Long-term remission in patients with Philadelphia chromosome (Ph)-negative B-cell acute lymphoblastic leukemia (B-ALL) has been achieved through a novel treatment approach combining CAR T-cell therapy and autologous stem cell transplant (ASCT). This study, published in Cancer, presents a promising strategy for patients who cannot undergo allogeneic hematopoietic stem cell transplant (allo-HSCT) or decline it. The research, conducted at a single center, focused on a sequential 'sandwich' approach using CD22/CD19 chimeric antigen receptor (CAR) T-cell therapy followed by ASCT.
The study's primary objective was to evaluate the overall survival of patients with Ph-negative B-ALL who received this innovative treatment. The results were impressive, with a median overall survival (OS) and leukemia-free survival (LFS) that had not yet been reached at the time of the study's median follow-up of 28 months. The 2-year OS rate was an astonishing 97%, and the 2-year LFS rate was 72%. These findings indicate a high degree of success in achieving deep and durable remissions.
The study's methodology involved a phase 2, single-arm, open-label design, approved by the institutional review board of the First Affiliated Hospital of Soochow University. It enrolled newly diagnosed adolescent/young adult (AYA) and adult patients with Ph-negative B-ALL who had CD19 and CD22 expression by multiparameter flow cytometry (MFC). The patients were either unable to undergo allo-HSCT or declined it.
The treatment protocol included induction and consolidation chemotherapy before CAR T-cell therapy. After induction and lymphocyte recovery, peripheral blood lymphocytes were collected and used to manufacture CAR T cells. The CD22- and CD19-directed CAR T cells were infused sequentially at a specific dose. Autologous stem cell mobilization and collection followed, followed by conditioning and ASCT. A second course of CD22/CD19 CAR T cells was administered after ASCT.

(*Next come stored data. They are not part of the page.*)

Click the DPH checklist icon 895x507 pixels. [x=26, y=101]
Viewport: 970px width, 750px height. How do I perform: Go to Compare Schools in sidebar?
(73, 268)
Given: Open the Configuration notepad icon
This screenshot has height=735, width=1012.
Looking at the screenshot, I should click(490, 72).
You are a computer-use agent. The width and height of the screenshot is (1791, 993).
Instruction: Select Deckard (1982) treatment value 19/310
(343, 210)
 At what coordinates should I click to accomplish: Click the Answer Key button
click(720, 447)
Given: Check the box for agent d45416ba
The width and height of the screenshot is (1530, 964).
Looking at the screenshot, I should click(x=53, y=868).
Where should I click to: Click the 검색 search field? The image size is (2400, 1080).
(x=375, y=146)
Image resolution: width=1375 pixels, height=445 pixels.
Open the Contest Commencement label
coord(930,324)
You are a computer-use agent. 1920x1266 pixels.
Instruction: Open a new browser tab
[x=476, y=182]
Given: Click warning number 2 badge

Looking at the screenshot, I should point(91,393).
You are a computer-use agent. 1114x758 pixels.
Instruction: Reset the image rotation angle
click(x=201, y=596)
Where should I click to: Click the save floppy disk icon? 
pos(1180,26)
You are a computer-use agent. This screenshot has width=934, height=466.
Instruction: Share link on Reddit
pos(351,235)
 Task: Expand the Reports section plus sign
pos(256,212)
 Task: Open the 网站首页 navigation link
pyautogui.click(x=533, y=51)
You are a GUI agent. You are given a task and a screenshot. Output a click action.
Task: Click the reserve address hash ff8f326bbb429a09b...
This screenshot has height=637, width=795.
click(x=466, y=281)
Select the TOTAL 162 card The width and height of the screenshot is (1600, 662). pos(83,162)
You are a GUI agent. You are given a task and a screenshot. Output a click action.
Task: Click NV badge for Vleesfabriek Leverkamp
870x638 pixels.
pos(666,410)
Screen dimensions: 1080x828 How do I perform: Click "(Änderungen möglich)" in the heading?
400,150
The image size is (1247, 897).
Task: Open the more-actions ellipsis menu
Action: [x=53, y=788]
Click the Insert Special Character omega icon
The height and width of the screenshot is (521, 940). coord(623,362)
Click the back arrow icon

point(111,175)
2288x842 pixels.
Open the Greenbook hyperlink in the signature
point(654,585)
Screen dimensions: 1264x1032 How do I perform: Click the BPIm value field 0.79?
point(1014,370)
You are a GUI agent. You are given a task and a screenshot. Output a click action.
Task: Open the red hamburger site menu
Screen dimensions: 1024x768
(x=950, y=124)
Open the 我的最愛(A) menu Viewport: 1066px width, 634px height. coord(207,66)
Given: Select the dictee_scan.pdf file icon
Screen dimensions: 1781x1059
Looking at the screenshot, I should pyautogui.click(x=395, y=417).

The safety profile of this treatment was generally consistent with the expected toxicities of CAR T-cell therapy and high-intensity chemotherapy. All patients experienced grade 3/4 hematologic toxicities, but no severe organ toxicity or unexpected signals were reported. Cytokine release syndrome (CRS) was generally mild, and no cases of grade 3 or higher CRS or immune effector cell-associated neurotoxicity syndrome were observed. B-cell aplasia, a marker of CAR T-cell activity, was noted in all patients.
This study highlights a potential breakthrough in treating Ph-negative B-ALL, offering a promising approach for patients who cannot undergo allo-HSCT. However, the authors emphasize the need for further validation and exploration of allo-HSCT-free strategies through larger studies with longer follow-up periods.